Launched in July 2008, the facility includes a pavilion with a full-service kitchen, bar, classrooms, members lounge, pro shop, locker room with showers, plus the temperature-controlled garages we used during our visit. MMC also offers a full automotive service center and storage facilities as the beginning of more member benefits they hope to introduce in time.
For those who can afford it, Monticello Motor Club must rank as one of the finest facilities of its kind. We are very grateful for access to the track and garage area. For more details visit monticellomotorclub.com
Our tame racing driver was 23 year-old Michael Marsal from Bedford, NY. After completing both Skip Barber and BMW Performance driving schools, he started in spec Miata racing, moving to a Porsche Cayman in PCA races for ’07 and ’08. This led to races in Porsche 996 and 997 Cup cars in ’08 and ’09 before joining Turner Motorsport for the full season in 2010.

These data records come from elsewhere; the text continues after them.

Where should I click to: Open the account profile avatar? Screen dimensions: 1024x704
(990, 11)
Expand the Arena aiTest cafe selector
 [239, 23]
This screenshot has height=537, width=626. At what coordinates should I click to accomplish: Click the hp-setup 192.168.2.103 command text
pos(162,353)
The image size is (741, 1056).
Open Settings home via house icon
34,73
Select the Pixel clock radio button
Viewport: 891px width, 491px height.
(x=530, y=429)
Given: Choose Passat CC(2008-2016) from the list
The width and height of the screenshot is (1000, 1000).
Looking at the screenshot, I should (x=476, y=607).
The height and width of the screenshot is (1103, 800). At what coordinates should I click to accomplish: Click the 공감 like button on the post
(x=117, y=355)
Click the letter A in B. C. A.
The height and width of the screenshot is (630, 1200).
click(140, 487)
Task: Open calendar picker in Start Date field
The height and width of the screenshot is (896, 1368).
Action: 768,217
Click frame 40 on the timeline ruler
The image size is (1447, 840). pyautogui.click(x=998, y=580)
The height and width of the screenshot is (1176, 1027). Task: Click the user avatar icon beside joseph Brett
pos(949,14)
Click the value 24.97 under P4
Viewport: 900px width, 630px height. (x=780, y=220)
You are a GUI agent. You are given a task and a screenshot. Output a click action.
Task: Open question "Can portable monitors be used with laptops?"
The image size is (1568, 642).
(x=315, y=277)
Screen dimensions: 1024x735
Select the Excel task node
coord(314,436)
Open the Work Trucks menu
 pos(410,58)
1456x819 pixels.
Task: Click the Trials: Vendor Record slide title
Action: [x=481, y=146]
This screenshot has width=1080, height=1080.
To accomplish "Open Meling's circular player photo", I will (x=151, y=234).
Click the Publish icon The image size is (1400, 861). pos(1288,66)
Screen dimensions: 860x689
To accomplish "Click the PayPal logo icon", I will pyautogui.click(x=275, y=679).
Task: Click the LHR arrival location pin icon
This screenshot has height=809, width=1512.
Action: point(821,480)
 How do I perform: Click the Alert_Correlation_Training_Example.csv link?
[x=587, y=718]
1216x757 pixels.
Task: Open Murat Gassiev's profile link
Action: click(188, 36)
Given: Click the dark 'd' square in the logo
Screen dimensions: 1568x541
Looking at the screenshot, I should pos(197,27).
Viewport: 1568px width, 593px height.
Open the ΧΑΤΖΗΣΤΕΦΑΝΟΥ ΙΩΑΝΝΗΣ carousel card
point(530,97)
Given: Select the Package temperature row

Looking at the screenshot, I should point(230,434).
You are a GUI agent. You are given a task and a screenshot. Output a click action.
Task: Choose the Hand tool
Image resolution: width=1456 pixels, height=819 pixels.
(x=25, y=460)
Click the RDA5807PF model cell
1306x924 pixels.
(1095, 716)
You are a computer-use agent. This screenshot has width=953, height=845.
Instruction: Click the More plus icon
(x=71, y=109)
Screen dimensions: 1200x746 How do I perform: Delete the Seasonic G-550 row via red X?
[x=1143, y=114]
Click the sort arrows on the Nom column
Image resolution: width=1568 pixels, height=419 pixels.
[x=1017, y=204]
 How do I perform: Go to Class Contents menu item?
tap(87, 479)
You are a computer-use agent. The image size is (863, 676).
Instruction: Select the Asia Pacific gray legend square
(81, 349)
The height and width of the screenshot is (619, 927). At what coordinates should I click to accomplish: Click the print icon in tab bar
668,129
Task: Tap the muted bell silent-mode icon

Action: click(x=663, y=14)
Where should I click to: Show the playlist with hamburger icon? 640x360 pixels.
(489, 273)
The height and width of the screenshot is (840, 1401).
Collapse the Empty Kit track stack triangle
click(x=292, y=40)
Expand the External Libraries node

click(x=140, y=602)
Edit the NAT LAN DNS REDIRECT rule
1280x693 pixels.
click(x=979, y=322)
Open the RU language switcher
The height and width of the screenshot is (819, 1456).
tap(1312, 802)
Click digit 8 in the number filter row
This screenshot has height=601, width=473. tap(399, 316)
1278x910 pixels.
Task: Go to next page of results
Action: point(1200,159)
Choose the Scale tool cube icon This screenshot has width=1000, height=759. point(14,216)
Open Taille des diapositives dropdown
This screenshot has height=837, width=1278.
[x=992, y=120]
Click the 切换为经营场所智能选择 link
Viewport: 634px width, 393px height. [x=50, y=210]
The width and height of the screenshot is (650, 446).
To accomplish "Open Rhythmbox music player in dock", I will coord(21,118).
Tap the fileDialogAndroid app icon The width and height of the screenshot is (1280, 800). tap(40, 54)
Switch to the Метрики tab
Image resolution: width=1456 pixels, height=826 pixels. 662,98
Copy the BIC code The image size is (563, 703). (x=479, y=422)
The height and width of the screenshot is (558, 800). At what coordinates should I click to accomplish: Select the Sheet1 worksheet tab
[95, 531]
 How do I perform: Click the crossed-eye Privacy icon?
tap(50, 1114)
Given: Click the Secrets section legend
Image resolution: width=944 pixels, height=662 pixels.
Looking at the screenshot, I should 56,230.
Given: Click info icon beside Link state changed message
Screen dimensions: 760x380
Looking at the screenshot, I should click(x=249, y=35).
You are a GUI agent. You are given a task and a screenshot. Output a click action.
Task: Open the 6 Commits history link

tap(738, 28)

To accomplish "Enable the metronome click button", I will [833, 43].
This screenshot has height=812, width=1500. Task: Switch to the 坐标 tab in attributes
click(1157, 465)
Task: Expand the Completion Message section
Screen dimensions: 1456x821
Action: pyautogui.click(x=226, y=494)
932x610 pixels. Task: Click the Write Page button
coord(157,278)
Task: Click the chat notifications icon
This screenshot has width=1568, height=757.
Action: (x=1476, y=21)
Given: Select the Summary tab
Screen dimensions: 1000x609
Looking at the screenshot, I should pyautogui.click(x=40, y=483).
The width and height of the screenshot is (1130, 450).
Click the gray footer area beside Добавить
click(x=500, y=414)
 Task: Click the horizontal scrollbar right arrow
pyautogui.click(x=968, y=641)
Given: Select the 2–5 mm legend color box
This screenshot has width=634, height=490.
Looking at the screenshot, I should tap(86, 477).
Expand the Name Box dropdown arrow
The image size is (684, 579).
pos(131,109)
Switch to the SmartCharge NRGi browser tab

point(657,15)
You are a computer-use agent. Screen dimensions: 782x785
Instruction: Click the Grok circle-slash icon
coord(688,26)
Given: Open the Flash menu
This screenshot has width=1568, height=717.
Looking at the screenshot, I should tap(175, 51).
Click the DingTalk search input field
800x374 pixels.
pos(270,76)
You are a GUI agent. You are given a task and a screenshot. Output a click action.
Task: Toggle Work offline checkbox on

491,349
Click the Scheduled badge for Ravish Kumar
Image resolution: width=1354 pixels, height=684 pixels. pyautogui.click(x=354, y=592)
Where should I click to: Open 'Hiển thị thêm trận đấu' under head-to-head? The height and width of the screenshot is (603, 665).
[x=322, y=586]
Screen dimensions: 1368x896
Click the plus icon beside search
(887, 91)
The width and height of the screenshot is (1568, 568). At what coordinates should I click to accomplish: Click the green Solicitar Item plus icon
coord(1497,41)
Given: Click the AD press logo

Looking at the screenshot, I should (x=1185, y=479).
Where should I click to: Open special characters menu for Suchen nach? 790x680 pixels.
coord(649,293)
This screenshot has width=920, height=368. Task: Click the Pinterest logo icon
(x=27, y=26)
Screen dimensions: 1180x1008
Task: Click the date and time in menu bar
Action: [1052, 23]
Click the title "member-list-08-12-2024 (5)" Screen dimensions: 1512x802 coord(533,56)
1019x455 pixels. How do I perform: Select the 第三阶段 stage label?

Teamed with BMW works driver Joey Hand in a TMS E46 M3, the pair finished second in the Grand-Am GS championship with two race wins, just three points off the top spot.
For 2011, he will continue to partner Joey in an E92 M3 in the Continental Tires GS series, as well as sharing a Mazda RX7 GT for the Daytona 24 hour race and even competing in some IMSA Lite events.
It’s going to be a busy year for Mike and we wish him the best. We must also thank him for looking after our BMW. It would have been easy for him to push it too hard but he kept it together and gave us some great lap times.
Look out for Michael Marsal on Speed TV in 2011 and the following seasons as a star of the future.